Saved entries
┄┄┄┄┄┄┄┄┄┄
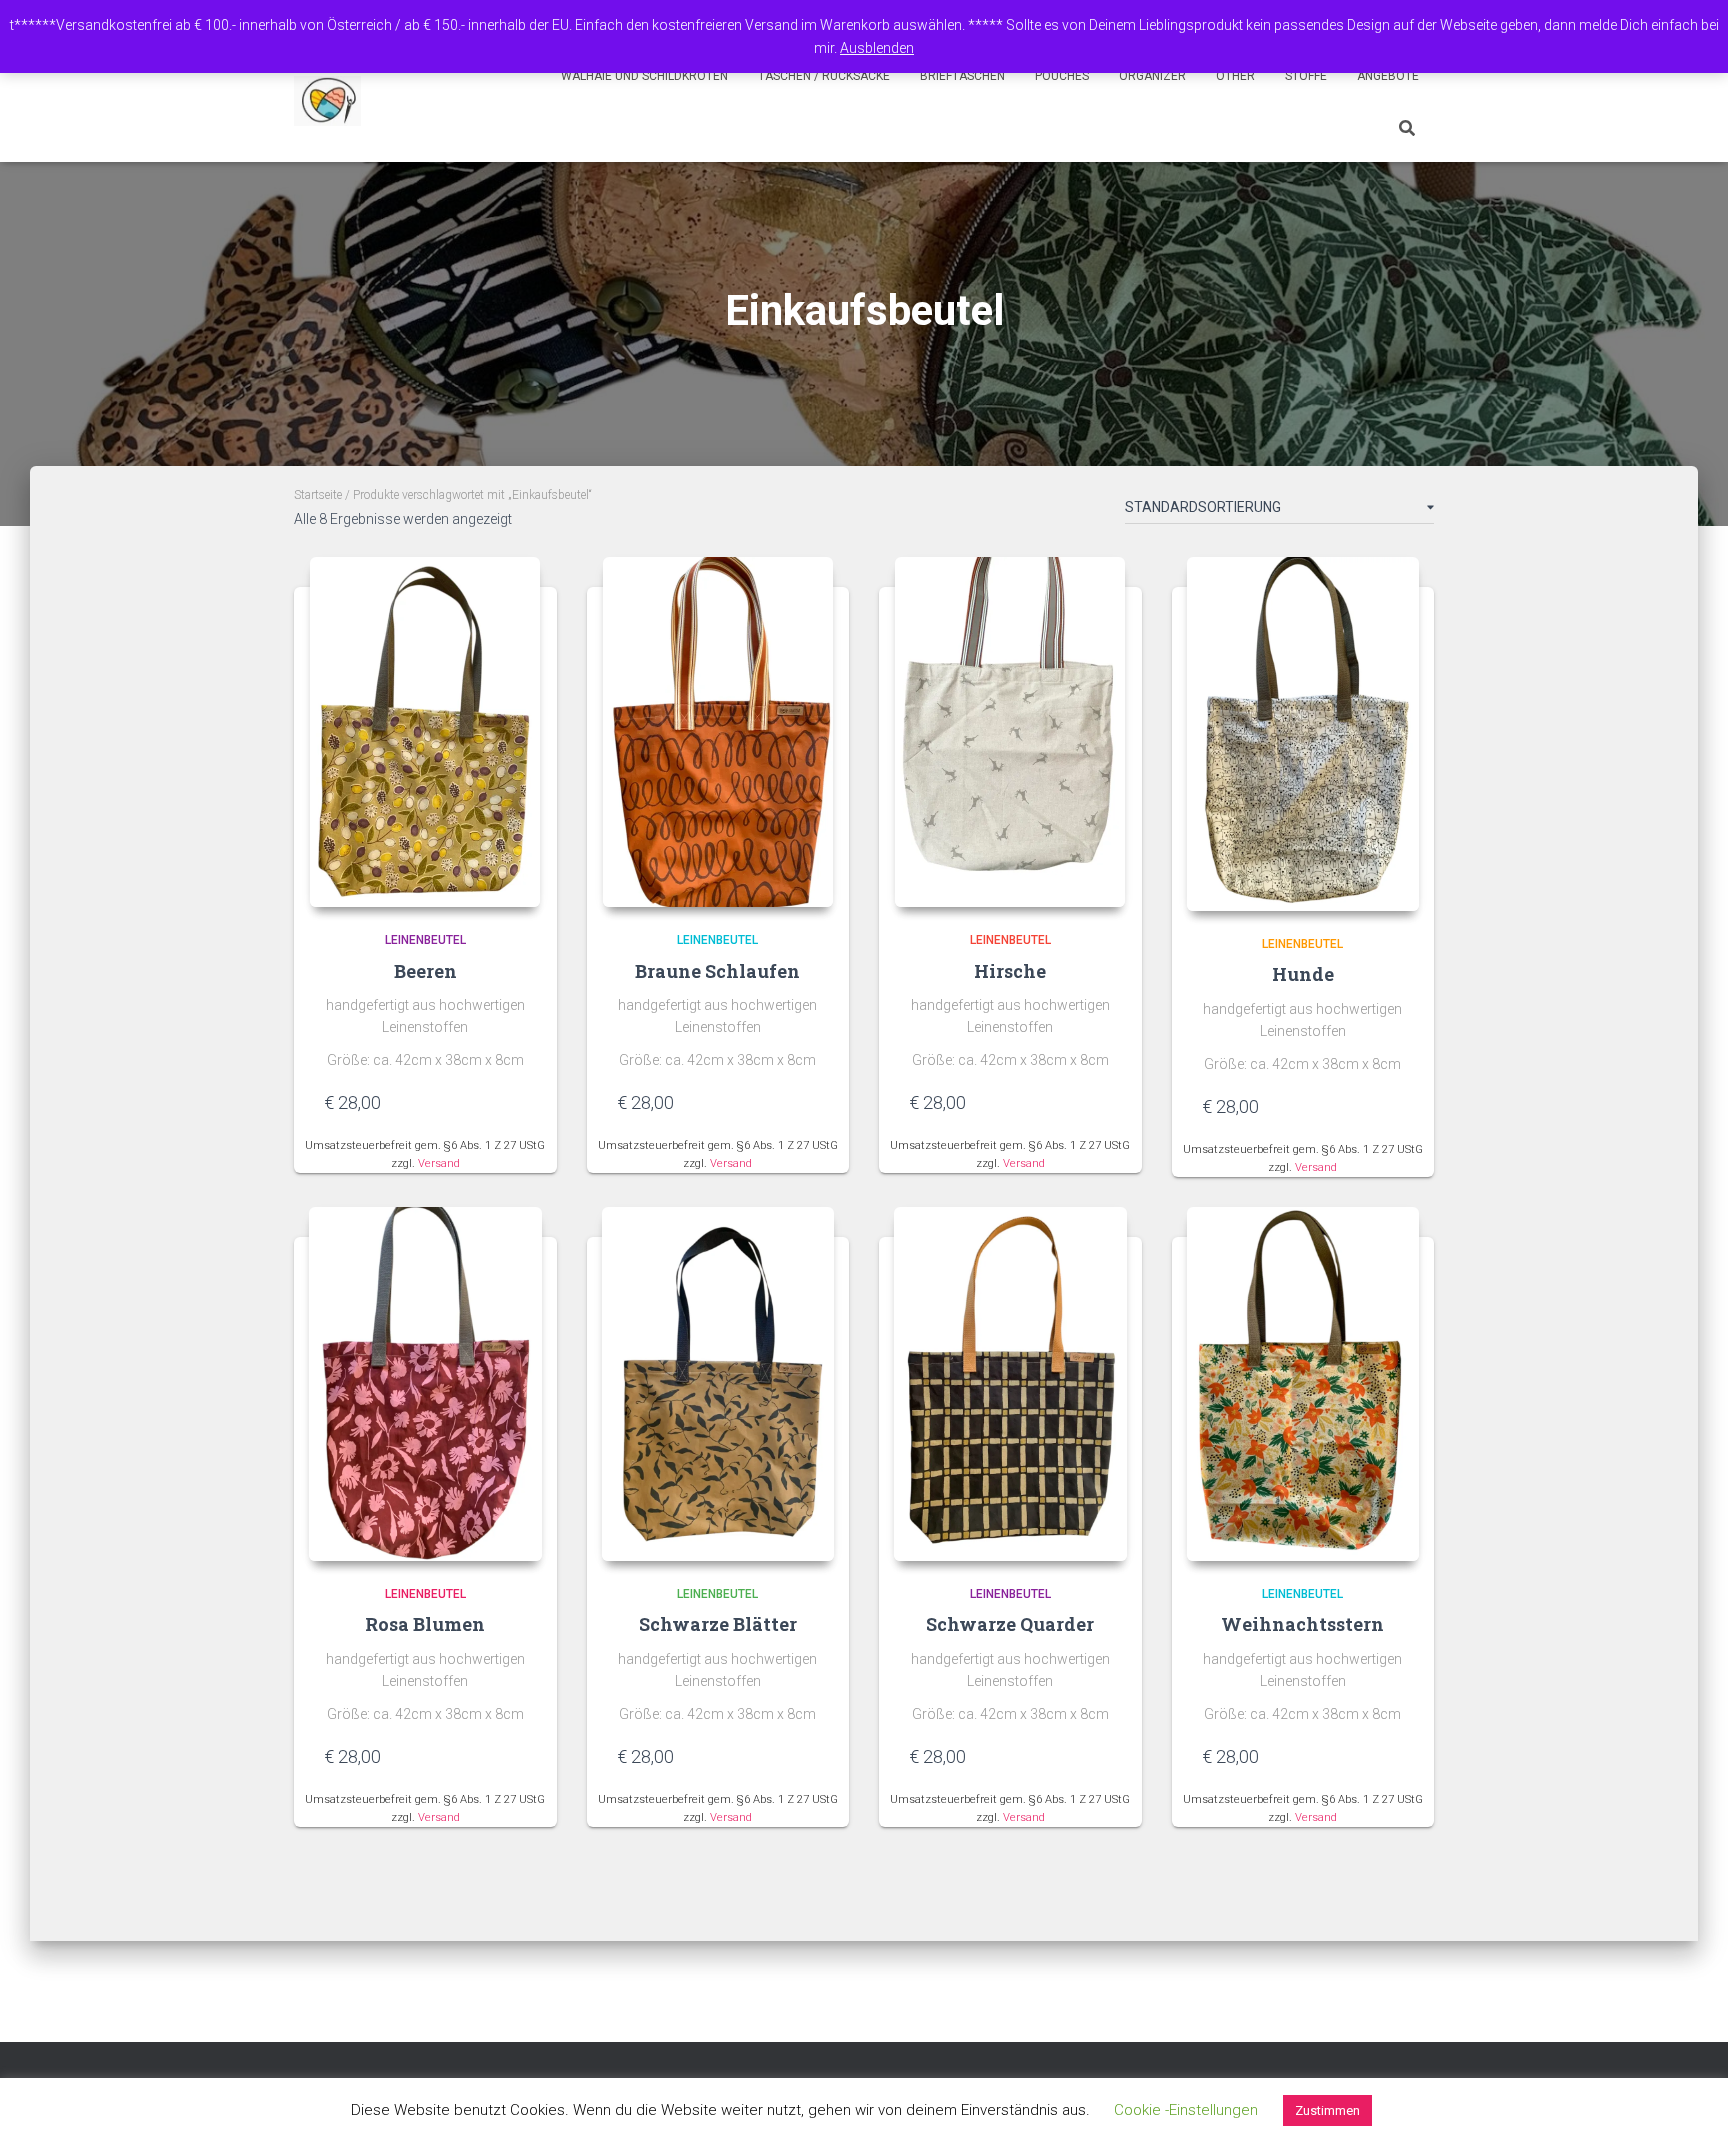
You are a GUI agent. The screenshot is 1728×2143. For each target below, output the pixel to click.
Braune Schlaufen (717, 971)
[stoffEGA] (327, 101)
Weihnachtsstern (1302, 1624)
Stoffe (1306, 76)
┄┄┄┄┄┄┄┄┄┄
TRY IT
Word for word, write out each of the records, but not the pictures.

SOLVED EXERCISE
You are a GUI agent. The screenshot is 1728×2143. For each target below, output the pixel to click.
Braune Schlaufen (717, 971)
[stoffEGA] (327, 101)
Weihnachtsstern (1302, 1624)
Stoffe (1306, 76)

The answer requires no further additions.